Accountability for loss of hearing aids or assistive listening devices
The contract should identify who will be held accountable if the resident's hearing aids or assistive listening devices are lost. In some facilities, the nursing staff is held accountable while, in others, the patient is the responsible party. This becomes an important issue when a family questions the loss of or damage to a hearing aid or assistive listening device. An extended warranty is highly recommended for each hearing aid, as loss and damage is a significant issue for this population.
Fees for services
The contract must contain information about billing procedures, such as who will be responsible for billing third party payers. The facility's billing staff should be aware of the pricing structure for audiology services so they can respond to any inquiries. A pricing list should be included as an appendix to the audiologist's contract. Prior to providing services, the audiologist must ensure that the resident or the individual who holds Power of Attorney has signed a release for service provision.
In-service training
The type and frequency of in-service training for the staff should be stipulated. Any associated fee should be listed in the contract.
Summary
Audiology services can be delivered in a cost-effective manner to older adults in long-term care facilities. Audiologists need to consider providing services in settings outside of the office or hospital, such as retirement communities, assisted living facilities, adult day care facilities, and senior centers. The keys to success are integrating hearing health care services into the facility in a consistent and professional manner. Along with the audiologist, the staff and family are essential to successful hearing health care service provision. The diagnosis and management of hearing loss will improve the resident's functional independence and quality of life. The audiologist who works with this challenging population can achieve professional satisfaction and financial success.
References
American National Standards Institute (1999). Maximum permissible ambient noise levels for audiometric test rooms (ANSI S3.1-1999). New York: Author
American Speech-Language-Hearing Association (1997a). Guideline for audiology service delivery in nursing homes. American Speech-Language-Hearing Association, 39 (Suppl. 17), 15-29.

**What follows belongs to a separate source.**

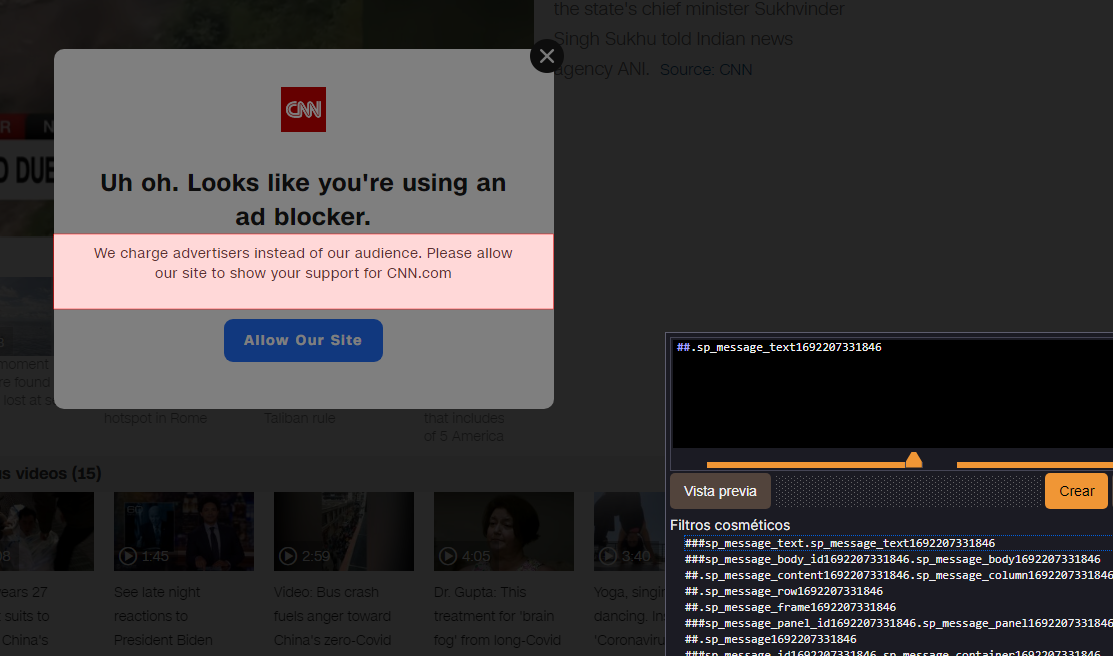
Task: Click Vista previa in the filter picker
Action: point(720,491)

Janota, J. (2004, March 30). Audiology data show trends. The ASHA Leader, 24-25.
Omnibus Budget Reconciliation Act (1987). 42 U.S.C.A. § 1396 (Supplement 1989).
Ouslander, J., Osterweil, D., & Morley, J. (1991). Medical Care in the Nursing Home. New York: McGraw-Hill.
Roberts, S. & Gross, J. (2008, October 2). New census data: Aging America. Posted to NY Times New old age - caring and coping blog, archived at newoldage.blogs.nytimes.com/
Schow, R. & Nerbonne, M.A.(1977). Assessment of hearing handicaps by nursing home residents and staff. Journal of the Academy of Rehabilitative Audiology, 10, 2 -12.
Schow, R.L. & Nerbonne, M.A. (1980). Hearing level among nursing home residents. Journal of Speech and Hearing Research, 45, 124-132.
Weinstein, B. (2000). Geriatric Audiology. New York: Thieme.
Weinstein, B. & Amsel, L. (1986). Hearing loss and senile dementia in the institutionalized elderly. Clinical Gerontologist, 4, 3-15.